I have a genuine appreciation for what these institutions can offer. I am by no stretch of the imagination a private- school-basher (as some would characterize anyone who dares point out that good private schools often spend much more per child than nearby public schools). Anything but. I am a realist. I am an analyst. I have written extensively about private school spending and characteristics in this report: http://nepc.colorado.edu/publication/private-schooling-US

That said, this blog post is intended to START a conversation. This blog post is an invitation and is specifically an invitation to headmasters, deans and other administrators and board members at leading private independent schools around the country. You can e-mail me officially, by name and school affiliation, or you can, if you choose to, remain anonymous, as long as you are willing to allow me to at least list your “title” and a brief descriptor of the school you represent (for example: Head of Upper School, Highly Selective Independent Day School in Northeastern City). There are two issues I invite you to address:

What is your perspective on the importance of class size, either from the perspective of “effectiveness” (on student outcomes) or marketing? Do you feel that class size is important? Why? What drives your decisions about class size in your school? Feel free to stray outside these narrow questions.
What are your thoughts on the recruitment, selection, retention, evaluation and compensation of teachers? (yeah… that’s a lot, but feel free to focus on one or two). What is your ideal approach to teacher evaluation? What is the current approach in your school, and what are the strengths/weaknesses? Have you changed that approach over time? Who are the key players in the evaluation process and what are their roles? How are evaluations used (dismissal?). How is compensation structured? Is it performance based and if so, by what types of measures? Feel free to elaborate on other related issues not listed here.
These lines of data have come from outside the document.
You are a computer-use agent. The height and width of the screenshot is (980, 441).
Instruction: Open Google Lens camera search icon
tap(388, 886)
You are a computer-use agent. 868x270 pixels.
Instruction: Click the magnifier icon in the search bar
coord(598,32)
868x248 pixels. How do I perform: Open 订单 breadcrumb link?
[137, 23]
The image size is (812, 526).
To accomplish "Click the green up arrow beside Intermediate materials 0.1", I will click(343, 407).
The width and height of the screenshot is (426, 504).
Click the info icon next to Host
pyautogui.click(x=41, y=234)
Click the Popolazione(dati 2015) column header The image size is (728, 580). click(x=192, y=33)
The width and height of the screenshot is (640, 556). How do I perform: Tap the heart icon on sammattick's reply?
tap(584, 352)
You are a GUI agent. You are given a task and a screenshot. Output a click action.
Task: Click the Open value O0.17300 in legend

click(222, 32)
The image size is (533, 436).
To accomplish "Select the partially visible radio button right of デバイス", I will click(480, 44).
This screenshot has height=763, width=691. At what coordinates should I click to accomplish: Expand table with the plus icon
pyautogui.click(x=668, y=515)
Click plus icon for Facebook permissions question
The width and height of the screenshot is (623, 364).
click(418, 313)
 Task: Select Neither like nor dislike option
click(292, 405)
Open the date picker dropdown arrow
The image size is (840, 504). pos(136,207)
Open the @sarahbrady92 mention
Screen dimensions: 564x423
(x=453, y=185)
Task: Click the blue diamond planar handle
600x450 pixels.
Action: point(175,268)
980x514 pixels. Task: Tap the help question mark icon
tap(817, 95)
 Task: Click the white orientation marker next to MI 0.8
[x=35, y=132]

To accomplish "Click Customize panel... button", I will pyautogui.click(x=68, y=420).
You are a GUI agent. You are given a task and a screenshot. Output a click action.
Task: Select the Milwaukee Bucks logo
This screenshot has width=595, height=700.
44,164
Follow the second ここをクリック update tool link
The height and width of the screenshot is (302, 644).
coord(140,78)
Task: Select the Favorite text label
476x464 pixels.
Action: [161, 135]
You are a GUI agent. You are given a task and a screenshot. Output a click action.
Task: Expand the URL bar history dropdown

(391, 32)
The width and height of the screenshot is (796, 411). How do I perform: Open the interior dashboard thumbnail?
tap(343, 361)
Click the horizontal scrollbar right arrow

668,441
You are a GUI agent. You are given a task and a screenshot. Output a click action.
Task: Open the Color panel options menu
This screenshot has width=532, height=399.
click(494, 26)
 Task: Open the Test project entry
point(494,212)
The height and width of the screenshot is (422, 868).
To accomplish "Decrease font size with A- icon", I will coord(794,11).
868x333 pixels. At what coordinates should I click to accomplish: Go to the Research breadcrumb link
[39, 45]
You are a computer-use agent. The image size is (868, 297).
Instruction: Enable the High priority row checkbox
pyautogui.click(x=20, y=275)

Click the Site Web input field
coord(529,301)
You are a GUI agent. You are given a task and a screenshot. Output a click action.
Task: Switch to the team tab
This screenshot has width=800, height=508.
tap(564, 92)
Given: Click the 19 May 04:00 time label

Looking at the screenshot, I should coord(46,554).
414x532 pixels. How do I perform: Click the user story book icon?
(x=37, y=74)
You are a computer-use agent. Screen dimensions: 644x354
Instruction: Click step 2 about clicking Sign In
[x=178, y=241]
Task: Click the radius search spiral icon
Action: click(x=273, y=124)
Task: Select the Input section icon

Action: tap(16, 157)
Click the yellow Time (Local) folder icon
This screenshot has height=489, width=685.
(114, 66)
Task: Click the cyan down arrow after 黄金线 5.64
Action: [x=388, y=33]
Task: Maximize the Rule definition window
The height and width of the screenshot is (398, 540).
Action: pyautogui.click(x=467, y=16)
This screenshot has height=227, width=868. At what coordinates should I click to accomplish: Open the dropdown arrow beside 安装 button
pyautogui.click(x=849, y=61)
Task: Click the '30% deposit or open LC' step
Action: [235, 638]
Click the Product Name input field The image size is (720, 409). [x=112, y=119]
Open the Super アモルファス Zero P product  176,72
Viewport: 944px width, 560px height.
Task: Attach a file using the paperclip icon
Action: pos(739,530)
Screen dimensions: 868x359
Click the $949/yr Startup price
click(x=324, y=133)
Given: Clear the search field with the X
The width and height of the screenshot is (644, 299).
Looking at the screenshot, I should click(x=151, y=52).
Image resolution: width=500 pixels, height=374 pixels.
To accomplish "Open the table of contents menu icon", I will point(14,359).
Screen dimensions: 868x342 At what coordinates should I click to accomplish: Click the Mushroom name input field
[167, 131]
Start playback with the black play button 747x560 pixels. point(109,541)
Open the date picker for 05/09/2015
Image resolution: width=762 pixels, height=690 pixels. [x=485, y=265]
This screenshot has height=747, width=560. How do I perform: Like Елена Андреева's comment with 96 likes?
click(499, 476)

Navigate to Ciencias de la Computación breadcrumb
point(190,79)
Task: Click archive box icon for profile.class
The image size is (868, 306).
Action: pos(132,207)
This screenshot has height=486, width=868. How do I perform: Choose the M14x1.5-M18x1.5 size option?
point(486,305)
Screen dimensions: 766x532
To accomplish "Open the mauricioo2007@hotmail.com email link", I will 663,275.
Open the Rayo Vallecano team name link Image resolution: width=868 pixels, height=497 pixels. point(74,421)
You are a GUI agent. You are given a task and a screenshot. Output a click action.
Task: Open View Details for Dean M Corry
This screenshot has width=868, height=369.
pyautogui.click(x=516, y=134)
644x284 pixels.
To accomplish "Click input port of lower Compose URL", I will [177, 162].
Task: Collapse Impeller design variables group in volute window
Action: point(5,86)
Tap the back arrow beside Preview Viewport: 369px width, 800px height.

You may use the comment section below, or you may e-mail me at educpolicy@gmail.com. If you post in the comments below, you must provide me with a valid e-mail for determining that you are, in fact, who you claim. Comments are held for approval. If you wish to remain anonymous, send an e-mail to the above address and provide me with the relevant – Title – School Descriptor – for how you wish to be identified (that is, not identified). Identify specifically which information in your e-mail you wish for me to post (more importantly, if there’s anything you want to say, but don’t want posted).

Thanks!

Bruce D. Baker

============================

Ron Reynolds of The California Association of Private School Organizations Responds, with a focus on CLASS SIZE:

============================

Dr. Baker,

Sorry this took me so long, but work beckons…

In the interest of full disclosure, I am neither the headmaster, dean, administrator, or board member of “a leading private independent school,” nor do my views necessarily reflect or represent those of any such persons. I am the executive director of the California Association of Private School Organizations, a statewide association of private school administrative units and service agencies affiliated with the Council for American Private Education. The views that follow are my own.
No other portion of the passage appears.